Raw data section start

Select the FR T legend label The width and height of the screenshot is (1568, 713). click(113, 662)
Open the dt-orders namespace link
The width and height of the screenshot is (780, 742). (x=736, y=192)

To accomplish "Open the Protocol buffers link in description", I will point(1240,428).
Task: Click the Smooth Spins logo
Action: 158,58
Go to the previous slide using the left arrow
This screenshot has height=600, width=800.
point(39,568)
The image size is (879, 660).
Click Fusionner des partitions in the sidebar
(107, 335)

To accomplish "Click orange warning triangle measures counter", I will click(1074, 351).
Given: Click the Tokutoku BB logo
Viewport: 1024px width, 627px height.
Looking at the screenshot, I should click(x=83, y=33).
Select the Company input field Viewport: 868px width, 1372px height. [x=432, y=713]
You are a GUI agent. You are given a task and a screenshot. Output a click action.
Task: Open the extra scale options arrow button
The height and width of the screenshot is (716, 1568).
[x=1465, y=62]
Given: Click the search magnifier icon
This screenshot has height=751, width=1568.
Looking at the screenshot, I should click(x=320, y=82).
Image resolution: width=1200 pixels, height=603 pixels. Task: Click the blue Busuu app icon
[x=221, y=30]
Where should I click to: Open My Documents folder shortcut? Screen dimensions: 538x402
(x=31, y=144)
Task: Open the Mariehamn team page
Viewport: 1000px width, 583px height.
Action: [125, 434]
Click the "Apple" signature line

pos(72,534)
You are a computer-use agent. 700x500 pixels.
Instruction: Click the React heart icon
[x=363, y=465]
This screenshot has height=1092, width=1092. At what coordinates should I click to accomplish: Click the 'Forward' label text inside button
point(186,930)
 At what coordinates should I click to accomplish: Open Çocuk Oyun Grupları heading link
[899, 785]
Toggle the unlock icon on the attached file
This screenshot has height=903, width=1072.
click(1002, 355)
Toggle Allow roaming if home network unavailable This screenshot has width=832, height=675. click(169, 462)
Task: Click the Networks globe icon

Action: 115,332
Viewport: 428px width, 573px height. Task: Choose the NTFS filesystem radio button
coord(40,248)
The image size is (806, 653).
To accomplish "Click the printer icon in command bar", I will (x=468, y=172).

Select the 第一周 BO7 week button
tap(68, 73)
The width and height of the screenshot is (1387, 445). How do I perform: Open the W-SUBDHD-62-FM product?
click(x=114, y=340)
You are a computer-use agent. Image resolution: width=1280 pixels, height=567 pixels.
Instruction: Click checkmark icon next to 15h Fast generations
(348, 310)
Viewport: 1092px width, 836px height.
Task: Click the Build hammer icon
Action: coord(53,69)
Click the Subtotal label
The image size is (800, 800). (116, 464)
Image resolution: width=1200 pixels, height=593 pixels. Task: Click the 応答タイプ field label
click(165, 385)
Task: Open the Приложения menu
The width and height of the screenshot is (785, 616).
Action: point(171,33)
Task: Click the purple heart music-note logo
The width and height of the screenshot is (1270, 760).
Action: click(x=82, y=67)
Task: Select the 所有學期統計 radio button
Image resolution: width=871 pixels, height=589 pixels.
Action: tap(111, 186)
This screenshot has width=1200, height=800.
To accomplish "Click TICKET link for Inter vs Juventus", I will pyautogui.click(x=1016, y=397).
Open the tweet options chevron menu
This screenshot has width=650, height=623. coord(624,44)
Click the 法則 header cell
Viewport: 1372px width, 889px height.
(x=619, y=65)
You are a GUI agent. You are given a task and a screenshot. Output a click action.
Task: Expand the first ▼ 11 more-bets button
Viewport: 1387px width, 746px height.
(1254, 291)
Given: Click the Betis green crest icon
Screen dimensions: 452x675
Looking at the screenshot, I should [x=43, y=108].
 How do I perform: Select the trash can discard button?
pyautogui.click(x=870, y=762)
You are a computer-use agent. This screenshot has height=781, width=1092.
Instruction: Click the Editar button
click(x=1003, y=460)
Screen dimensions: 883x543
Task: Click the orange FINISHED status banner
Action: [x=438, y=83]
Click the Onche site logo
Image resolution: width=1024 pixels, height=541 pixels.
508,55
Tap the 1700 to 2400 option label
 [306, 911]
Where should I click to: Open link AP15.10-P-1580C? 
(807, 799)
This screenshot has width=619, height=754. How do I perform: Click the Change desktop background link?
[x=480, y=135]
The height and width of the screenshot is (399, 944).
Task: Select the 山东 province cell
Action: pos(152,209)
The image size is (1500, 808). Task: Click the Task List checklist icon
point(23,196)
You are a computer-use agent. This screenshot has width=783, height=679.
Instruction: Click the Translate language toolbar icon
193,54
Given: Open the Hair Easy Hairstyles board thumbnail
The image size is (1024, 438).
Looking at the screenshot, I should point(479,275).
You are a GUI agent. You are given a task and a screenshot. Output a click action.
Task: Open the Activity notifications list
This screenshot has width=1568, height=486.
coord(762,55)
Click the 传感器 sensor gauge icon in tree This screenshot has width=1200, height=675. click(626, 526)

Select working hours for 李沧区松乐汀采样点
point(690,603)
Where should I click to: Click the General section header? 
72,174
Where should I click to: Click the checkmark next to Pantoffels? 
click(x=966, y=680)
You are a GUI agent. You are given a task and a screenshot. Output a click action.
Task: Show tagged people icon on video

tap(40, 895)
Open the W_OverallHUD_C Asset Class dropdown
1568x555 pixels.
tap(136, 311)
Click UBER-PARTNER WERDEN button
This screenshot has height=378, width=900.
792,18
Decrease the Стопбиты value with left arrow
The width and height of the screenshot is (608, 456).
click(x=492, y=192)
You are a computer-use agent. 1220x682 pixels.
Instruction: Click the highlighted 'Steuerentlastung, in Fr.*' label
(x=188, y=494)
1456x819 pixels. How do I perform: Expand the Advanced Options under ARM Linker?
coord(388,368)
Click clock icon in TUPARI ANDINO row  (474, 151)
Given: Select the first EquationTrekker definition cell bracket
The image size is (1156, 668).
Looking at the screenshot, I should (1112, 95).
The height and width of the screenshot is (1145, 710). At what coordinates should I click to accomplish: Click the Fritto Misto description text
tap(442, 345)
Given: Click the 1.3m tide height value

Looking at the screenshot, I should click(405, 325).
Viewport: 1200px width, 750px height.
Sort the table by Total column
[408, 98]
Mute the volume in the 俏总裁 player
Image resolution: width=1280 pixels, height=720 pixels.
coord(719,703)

Raw data section end

Work instruction ::
Looking at the data above, write out exactly the lines that start at the one containing "Image resolution: width=1200 pixels, height=603" and end at the one containing "Task: Open the Mariehamn team page"; include both and nothing beyond.

Answer area ::
Image resolution: width=1200 pixels, height=603 pixels. Task: Click the blue Busuu app icon
[x=221, y=30]
Where should I click to: Open My Documents folder shortcut? Screen dimensions: 538x402
(x=31, y=144)
Task: Open the Mariehamn team page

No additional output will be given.